Die Banken bleiben in diesem Fall auf den Krediten sitzen oder können diese nur mit Verlust syndizieren –so geschehen zuletzt nach der Übernahme des US-Softwareunternehmens Citrix. Goldman Sachs, Bank of America und 31 weitere Geldhäuser verkauften Anfang April Nachranganleihen der Firma im Volumen von 3,84 Mrd. Dollar. Es handelte sich um eine der letzten Tranchen, die zur Finanzierung des 16,5 Mrd. Dollar schweren Leveraged Buy-out begeben worden waren und noch auf den Büchern der Banken lagen. Die Papiere gingen zu 79 Cent auf den Dollar an den Markt, die beteiligten Investmentbanken realisierten damit Verluste von 675 Mill. Dollar – insgesamt haben sie durch die Transaktion inzwischen mehr als 1,5 Mrd. Dollar eingebüßt.
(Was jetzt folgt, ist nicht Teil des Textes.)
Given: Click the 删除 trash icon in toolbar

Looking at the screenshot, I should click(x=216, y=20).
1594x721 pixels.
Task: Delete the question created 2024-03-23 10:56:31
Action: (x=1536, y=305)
Nach Ansicht von Bill Sacher, Partner beim Assetmanager Adams Street, dürften Investmentbanken daher künftig vorsichtiger agieren, bevor sie sich als Underwriter oder Konsortialmitglied an neuen riskanten Deals beteiligten. Dies wiederum spielt Kreditfonds in die Hände. Sacher rechnet damit, dass Zahl und Umfang der via Private Credit finanzierten Deals noch deutlich anziehen und LBO-Finanzierungen über syndizierte Kredite weiter Markanteile verlieren dürften.

Debt Funds bieten gerade in Phasen von hoher Marktvolatilität Transaktionssicherheit.

Christian Schaefer, Head of Private Credit DACH, Goldman Sachs

Kreditfonds flössen seit mittlerweile fast zwei Jahrzehnten signifikante Ströme an institutionellen Mitteln zu. Das Interesse von sehr vermögenden Privatkunden sei ebenfalls stark gewachsen und werde noch zunehmen. „Die jüngsten Verwerfungen im Bankensektor sollten dazu beitragen, die Nachfrage zu festigen“, prognostiziert Sacher, der seine Karriere in den 1980er Jahren bei Bear Stearns begann, 2001 ins Assetmanagement wechselte und 14 Jahre lang als Portfoliomanager für Oaktree Capital aktiv war.

„Debt Funds bieten gerade in Phasen von hoher Marktvolatilität Transaktionssicherheit, da sie als direkte Kreditgeber auftreten und nicht von der Stimmung an den liquiden Kreditmärkten abhängig sind“, betont auch Christian Schaefer, der das Private-Credit-Geschäft von Goldman Sachs im deutschsprachigen Raum leitet. Die US-Investmentbank macht beides: Syndizierungsgeschäft und Direct Lending über eigene Debt Funds, die im Assetmanagement von Goldman angesiedelt sind. Der aktuelle Senior Direct Lending Fund ist 10 Mrd. Dollar schwer.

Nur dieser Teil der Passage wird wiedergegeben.